Additionally, after some time the program crashes with the following error:

[2025-03-24 16:20:34.295] [mmdeploy] [error] [instance_segmentation.cpp:78] OpenCV(4.2.0) ../modules/core/src/matrix.cpp:235: error: (-215:Assertion failed) s >= 0 in function 'setSize'

terminate called after throwing an instance of 'system_error2::status_error<mmdeploy::StatusDomain>'
  what():  unknown (6) @ /root/workspace/mmdeploy/csrc/mmdeploy/codebase/mmdet/instance_segmentation.cpp:79
Aborted

We could only observe this issue when running on CPU. It occurs when using both Python and C# wrappers. We did not test for others, but we assume the root cause is in the C++ source.

As an example, we ran the following code:

from mmdeploy_runtime import Detector
import cv2
import sys


if len(sys.argv) < 2:
    print("Usage: python test_deploy.py device")
    sys.exit(1)

device = sys.argv[1]
print(f"Running for: {device}")

# Create a detector
detector = Detector(model_path='/root/workspace/tests/workdir', device_name=device, device_id=0)


empty_bbox_events = 0
all_ok_events = 0
for x in range(0, 500):
    img = cv2.imread('/root/workspace/mmdeploy/demo/resources/cityscapes.png')

    # Perform inference
    bboxes, labels, masks = detector(img)

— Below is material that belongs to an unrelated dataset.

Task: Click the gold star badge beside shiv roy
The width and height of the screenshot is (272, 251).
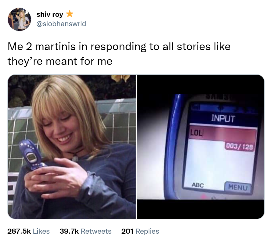Action: (x=70, y=14)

    indices = [i for i in range(len(bboxes))]

    found_empty_bbox = False

    for index, bbox, label_id, mask in zip(indices, bboxes, labels, masks):
        [left, top, right, bottom], score = bbox[0:4].astype(int), bbox[4]

        if left == 0 and top == 0 and bottom ==0 and right == 0:
            found_empty_bbox = True
            print(f'[Iteration: {x}]: Empty bbox detected. Label: {label_id} | Bbox: {bbox}')
            break
    
    if found_empty_bbox:
        empty_bbox_events += 1
    else:
        all_ok_events += 1
        print(f'[Iteration: {x}]: No empty bboxes detected')


print(f'Iterations with empty bboxes: {empty_bbox_events}')
print(f'Iterations without empty bboxes: {all_ok_events}')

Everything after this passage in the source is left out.